● **Problem statement**
Under this line are the records; write out word for word the part that begins at the line containing "Task: Click the hint" and ends at the line containing "You are a computer-use agent. The width", and no more.
• • •
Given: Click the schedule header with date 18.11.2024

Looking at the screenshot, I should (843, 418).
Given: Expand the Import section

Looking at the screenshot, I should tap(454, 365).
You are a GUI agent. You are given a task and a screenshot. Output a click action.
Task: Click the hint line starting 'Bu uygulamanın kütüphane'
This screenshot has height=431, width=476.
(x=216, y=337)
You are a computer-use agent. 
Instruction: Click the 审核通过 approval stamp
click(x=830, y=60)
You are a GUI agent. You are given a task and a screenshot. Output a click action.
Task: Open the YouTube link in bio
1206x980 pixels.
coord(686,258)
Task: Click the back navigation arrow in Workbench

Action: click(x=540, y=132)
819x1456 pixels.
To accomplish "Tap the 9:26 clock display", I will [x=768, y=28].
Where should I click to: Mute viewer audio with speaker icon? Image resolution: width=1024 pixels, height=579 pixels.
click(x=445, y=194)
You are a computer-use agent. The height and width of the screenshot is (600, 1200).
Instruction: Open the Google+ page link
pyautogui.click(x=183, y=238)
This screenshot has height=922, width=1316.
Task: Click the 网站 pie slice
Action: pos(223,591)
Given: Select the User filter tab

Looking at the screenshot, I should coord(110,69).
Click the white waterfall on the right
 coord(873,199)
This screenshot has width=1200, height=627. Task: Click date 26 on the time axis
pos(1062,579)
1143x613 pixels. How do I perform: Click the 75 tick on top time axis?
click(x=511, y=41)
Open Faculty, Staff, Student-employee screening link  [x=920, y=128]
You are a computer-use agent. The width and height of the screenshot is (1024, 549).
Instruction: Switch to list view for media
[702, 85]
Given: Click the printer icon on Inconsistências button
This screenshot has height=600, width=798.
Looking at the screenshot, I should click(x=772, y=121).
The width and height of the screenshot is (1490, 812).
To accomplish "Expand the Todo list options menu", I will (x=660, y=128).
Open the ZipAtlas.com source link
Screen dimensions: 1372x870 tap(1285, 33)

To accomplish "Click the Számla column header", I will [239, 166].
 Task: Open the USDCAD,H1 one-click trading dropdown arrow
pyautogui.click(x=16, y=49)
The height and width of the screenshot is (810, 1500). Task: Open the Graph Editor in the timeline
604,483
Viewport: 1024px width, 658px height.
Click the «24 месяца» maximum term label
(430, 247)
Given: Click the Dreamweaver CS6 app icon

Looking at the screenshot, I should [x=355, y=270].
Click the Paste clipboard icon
• • •
● **Exercise answer**
Task: Click the hint line starting 'Bu uygulamanın kütüphane'
This screenshot has height=431, width=476.
(x=216, y=337)
You are a computer-use agent. 
Instruction: Click the 审核通过 approval stamp
click(x=830, y=60)
You are a GUI agent. You are given a task and a screenshot. Output a click action.
Task: Open the YouTube link in bio
1206x980 pixels.
coord(686,258)
Task: Click the back navigation arrow in Workbench

Action: click(x=540, y=132)
819x1456 pixels.
To accomplish "Tap the 9:26 clock display", I will [x=768, y=28].
Where should I click to: Mute viewer audio with speaker icon? Image resolution: width=1024 pixels, height=579 pixels.
click(x=445, y=194)
You are a computer-use agent. The height and width of the screenshot is (600, 1200).
Instruction: Open the Google+ page link
pyautogui.click(x=183, y=238)
This screenshot has height=922, width=1316.
Task: Click the 网站 pie slice
Action: pos(223,591)
Given: Select the User filter tab

Looking at the screenshot, I should coord(110,69).
Click the white waterfall on the right
 coord(873,199)
This screenshot has width=1200, height=627. Task: Click date 26 on the time axis
pos(1062,579)
1143x613 pixels. How do I perform: Click the 75 tick on top time axis?
click(x=511, y=41)
Open Faculty, Staff, Student-employee screening link  [x=920, y=128]
You are a computer-use agent. The width and height of the screenshot is (1024, 549).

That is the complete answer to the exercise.